Rien de ce qui est au-delà de votre expérience et qui compte pour vous n'est ce qu'il semble être. Lorsque vous détournez votre regard de quelque chose, cette chose disparaît. Chaque fois que vous essayez de réfléchir, la machine vous fait commettre des erreurs de raisonnement que vous ne remarquez pas : en fait, vous en avez déjà fait beaucoup. Vous êtes désespérément confus à un niveau élémentaire, et vous le resterez pour le reste de votre vie.
Vous n'aurez plus jamais l'occasion de partir.
Si vous choisissez de partir, le monde réel dans lequel vous entrerez aura un équilibre plaisir/douleur un peu moins bon que votre monde actuel. Et vous ne pourrez pas non plus améliorer beaucoup le monde réel. Là-bas, par contre, vous pouvez rencontrer de vraies personnes, avec leurs propres vies riches et complexes ; vous pouvez vous faire de vrais amis et faire partie de vraies relations, communautés et institutions.
Vous pouvez vous promener dans des villes qui ont une histoire réelle ; vous pouvez entendre des histoires sur des choses qui se sont réellement produites et les raconter ; vous pouvez vous tenir sous un vrai ciel et sentir la chaleur d'un vrai soleil. Des gens font de la vraie science et découvrent de vraies choses. Ils commencent à peine à comprendre l'histoire dont ils font partie, mais ils peuvent comprendre. Vous pouvez comprendre, vous aussi ; vous pouvez faire partie de cette histoire, vous aussi.

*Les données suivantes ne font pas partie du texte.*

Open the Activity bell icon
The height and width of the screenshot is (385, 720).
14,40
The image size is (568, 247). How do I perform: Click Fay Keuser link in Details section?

Personne ne sait encore ce qui va se passer.
Si vous choisissez le monde réel, vous ne pourrez pas revenir à la machine.
Joe Carlsmith
Danse la vie dense et autres bouchées contemplatives
C'est du tout petit
C'est du tout petit, ce que je fais. C'est de l'ordre du minuscule. de l'infinitésimal. À la question : que faites-vous dans la vie, voilà ce que j'aimerais répondre, voilà ce que je n'ose pas répondre : je fais du tout petit, je témoigne pour un brin d'herbe. Le monde tel qu'il va, mal, je le connais et je le subis comme vous, un peu moins que vous, peut-être : dessous un brin d'herbe, on est protégé de beaucoup de choses. Ces choses, je ne les ignore pas. Mais ce n'est pas d'elles que je veux parler. Ce n'est pas ma place, ce n'est pas la place où le hasard m'a mis. Le désastre, je le vois. Comment ne pas le voir ? Le désastre a déjà eu lieu lorsque je commence à écrire. Je prends des notes sur ce qui a résisté et c'est forcément du tout petit, et c'est incomparablement grand, puisque cela a résisté. puisque l'éclat du jour, un mot d'enfant ou un brin d'herbe ont triomphé du pire. Je parle au nom de ces choses toutes petites, J'essaie de les entendre.
Christian Bobin
Dans notre époque ivre d’illusions
Dans notre époque ivre d’illusion, en proie au présent perpétuel et aux diversions consolatrices, une voie continuait de professer la plus ancienne des leçons.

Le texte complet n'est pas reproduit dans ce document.